P44. Brain tumor suppressors and neural stem cell self-renewal in Drosophila

Abstract

Stem cells are capable of self-renewal and differentiation. Drosophila larval brain neural stem cells, neuroblasts, divide asymmetrically to self-renew and differentiate. Failure of asymmetric cell division can result in their hyperproliferation, a phenotype resembling brain tumors. During asymmetric division of neural stem cells, several proteins controlling the self-renewal vs differentiation decision, including the differentiation factor Numb, are asymmetrically localized and preferentially segregated into one daughter cell. Polo kinase was previously identified as a brain tumor suppressor that mediates the asymmetric localization and segregation of Numb by phosphorylating Pon, an adaptor protein for Numb. We have identified Drosophila Protein Phosphatase 2A (PP2A) as a brain tumor-suppressor that can inhibit self-renewal of neuroblasts. Supernumerary larval brain neuroblasts are generated at the expense of differentiated neurons in PP2A mutants. The PP2A heterotrimeric complex composed of the catalytic subunit (Mts), scaffold subunit (PP2A-29B), and a B regulatory subunit (Tws), is required for the asymmetric cell division of neuroblasts. PP2A complex regulates asymmetric localization of Numb, Pon and atypical protein kinase C as well as proper mitotic spindle orientation. Interestingly, PP2A and Polo kinase enhance Numb and Pon phosphorylation.
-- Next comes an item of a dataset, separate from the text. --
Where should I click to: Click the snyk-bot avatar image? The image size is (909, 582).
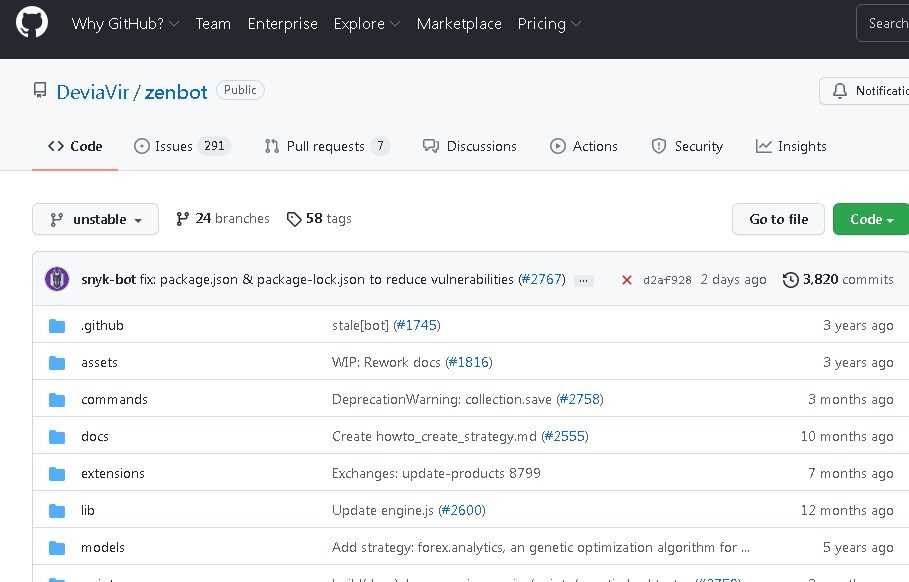coord(57,279)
PP2A, like Polo, acts to prevent excess neuroblast self-renewal primarily by regulating asymmetric localization/activation of Numb. Reduction of PP2A function in larval brains or S2 cells causes a marked decrease in Polo transcript and protein abundance. Overexpression of Polo or Numb significantly suppresses neuroblast overgrowth in PP2A mutants, suggesting that PP2A inhibits excess neuroblast self-renewal in Polo/Numb pathway. We will also discuss about novel players in asymmetric division that we have identified from genetics screens.